Samedi 21 juillet 2007

... En début d’après-midi je commence à faire du stop. Après une demi-heure sous la pluie, une grosse jeep revient en arrière après m’avoir dépassé. Il s’agit d’un homme d’une cinquantaine d’années, un de plus se rendant à la pêche. Les hommes qui vont à la pêche ont tous un air en commun : c’est l’air de ceux qui, exaspérés par une semaine de travail et de vie familiale, ont décidé de mettre les bouts pour le week-end afin de se consacrer à leur activité favorite, et ce dans le plus complet relâchement mental. Un homme se rendant à la pêche est généralement disponible pour une conversation amicale avec un inconnu. Celui-ci est électricien. Il travaille pour de grosses entreprises. Mais avant cela il a pratiqué pas mal d’autres métiers. Il vient du sud, mais sa femme est originaire de la région. Il s’exprime avec une emphase ironique pour dépeindre les travers de la société norvégienne. Il décrit ainsi les Norvégiens comme des gens tranquilles, moyennant satisfaits de l’état des choses, mais gardant "les mains dans les poches", et votant à chaque élection pour les mêmes "têtes souriantes de la télé", parce qu’ils ont "depuis toujours cessé de croire qu’ils pouvaient avoir une influence", et parce qu’ils ont "oublié, ou pas compris, ou confondu" ce que proposaient les autres partis. C’est la raison pour laquelle il dit souvent à ses amis qu’ils devraient être "plus Français". Ce n’est pas la première fois que j’entends des étrangers envier notre caractère protestataire. "Quand quelque chose ne vous plaît pas, vous le dites, et ça change !" Enfin, ayant repéré son point de pêche, il me laisse là.

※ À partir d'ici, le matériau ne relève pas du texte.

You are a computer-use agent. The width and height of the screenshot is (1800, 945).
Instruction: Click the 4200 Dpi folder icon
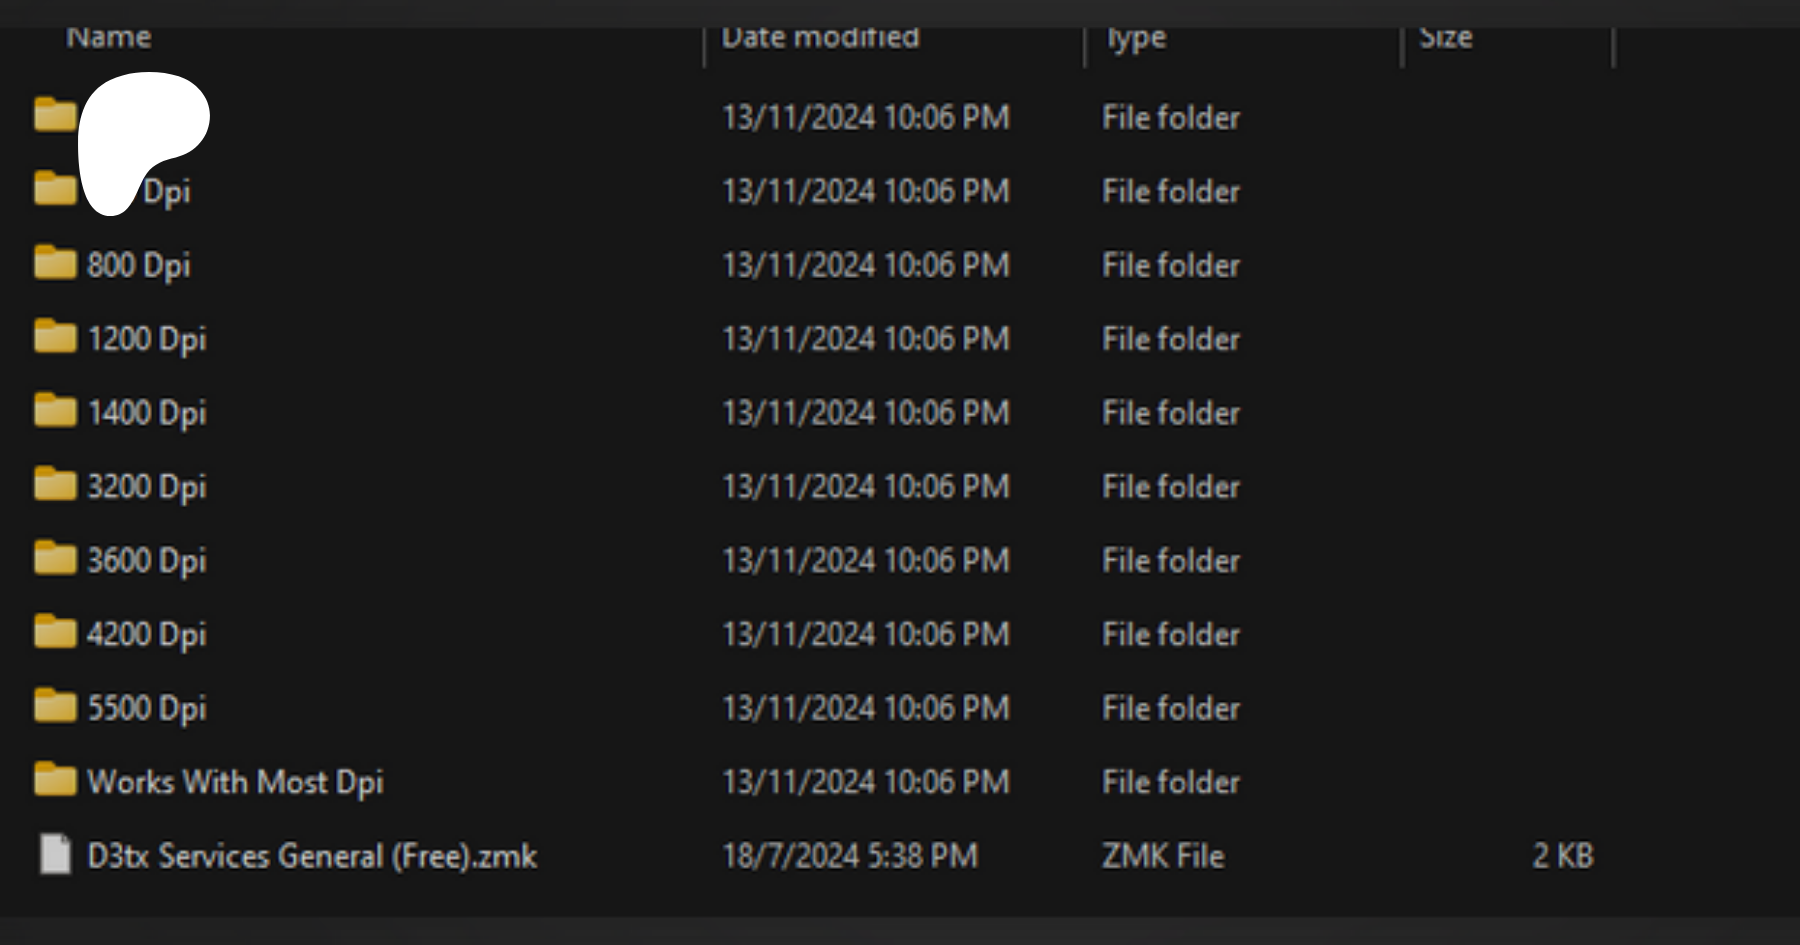pyautogui.click(x=55, y=633)
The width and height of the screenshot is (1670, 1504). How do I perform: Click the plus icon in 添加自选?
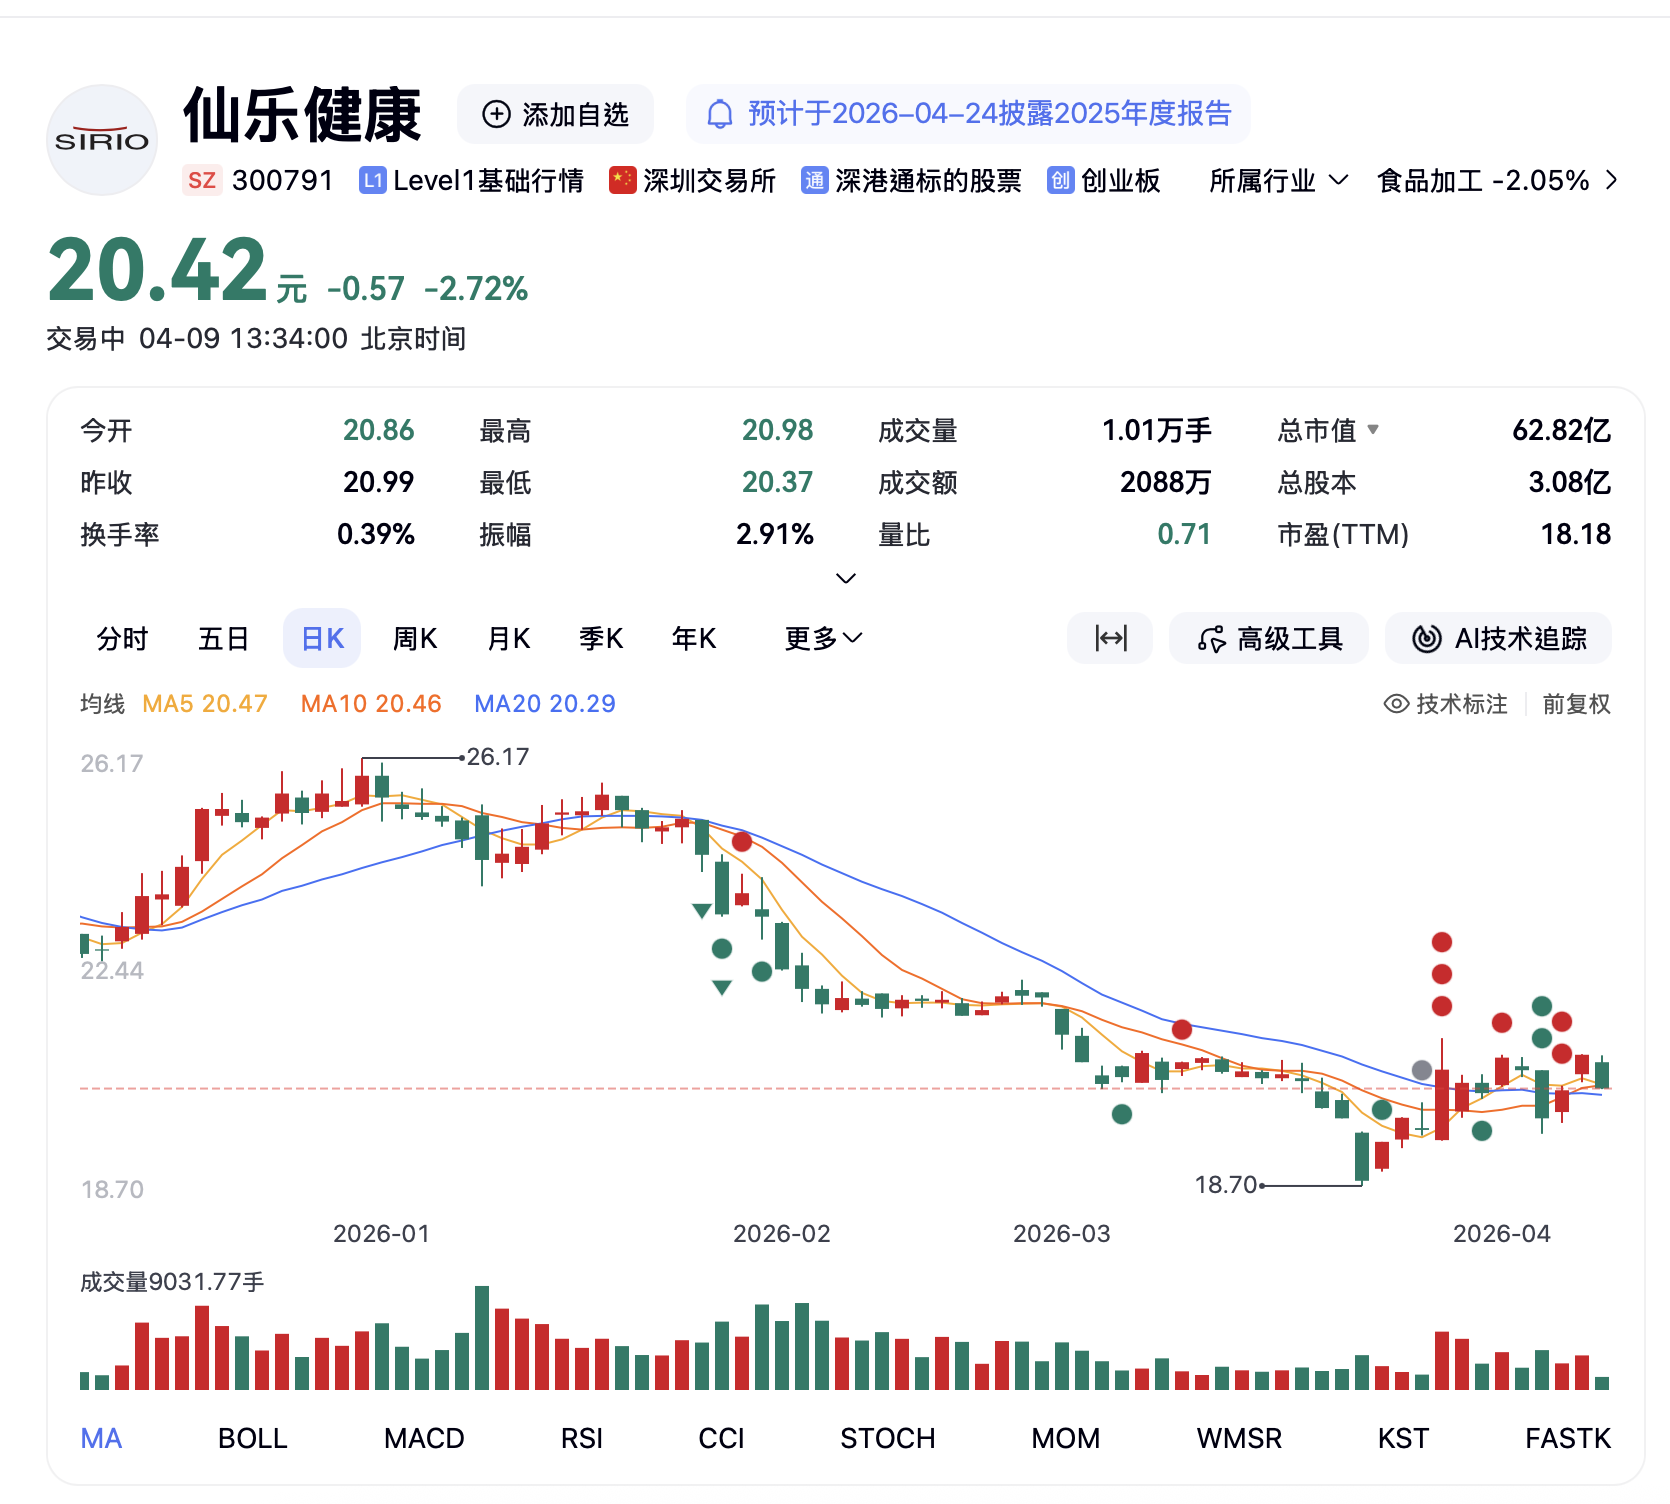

Après un ou deux kilomètres à pied, une camionnette déglinguée remorquant un long canoë s’arrête à mon niveau. L’homme au volant a une trentaine d’années et ne sourit pas. Il a l’austérité un peu complexée des ruraux profonds. Quand je lui explique que je compte rallier Kautokeino à pied, il me pose quelques questions précises sur la façon dont je compte m’y prendre. Il approuve chaque réponse par un léger signe de tête. En commentaire final, il me confirme que Reisadal est une belle vallée. Il me laisse à 15h30 au lieu-dit Saraelv. La piste finit un kilomètre plus loin. Un sentier continue alors à travers bois. À partir d’ici, il me reste environ cent kilomètres.

La forêt est dense. Le sentier longe la rivière Reisa, large d’une trentaine de mètres, calme et peu profonde, avec un lit de galets parfaitement visible sous l’eau transparente. Au début, je rencontre quelques pêcheurs. Certains bivouaquent là, sous une tente ou une bâche tendue, tandis que d’autres retournent vers la piste, où ils ont laissé leur voiture. Ils ont en général des équipements coûteux. Il y a aussi de temps en temps des canoës motorisés qui remontent ou redescendent la rivière. Certaines parties du sous-bois sont entièrement colonisées par de très hautes fougères, atteignant parfois mes épaules. Cela donne à ces endroits des allures de véritable jungle, assez inattendue à 300 km au nord du cercle polaire. Beaucoup d’arbres morts, cassés par le poids de la neige, entravent le chemin. D’autres sont courbés comme des arcs. Par moment le sentier, très étroit, tend presque à disparaître sous la pression végétale. De nombreux oiseaux jaillissent des fougères en criant, et volètent de branche en branche. Un canard m’escorte bruyamment en se propulsant sur l’eau avec ses ailes. Au fil des kilomètres, sur la rive opposée, la montagne se fait plus pressante et commence à former des falaises qui surplombent le cours d’eau.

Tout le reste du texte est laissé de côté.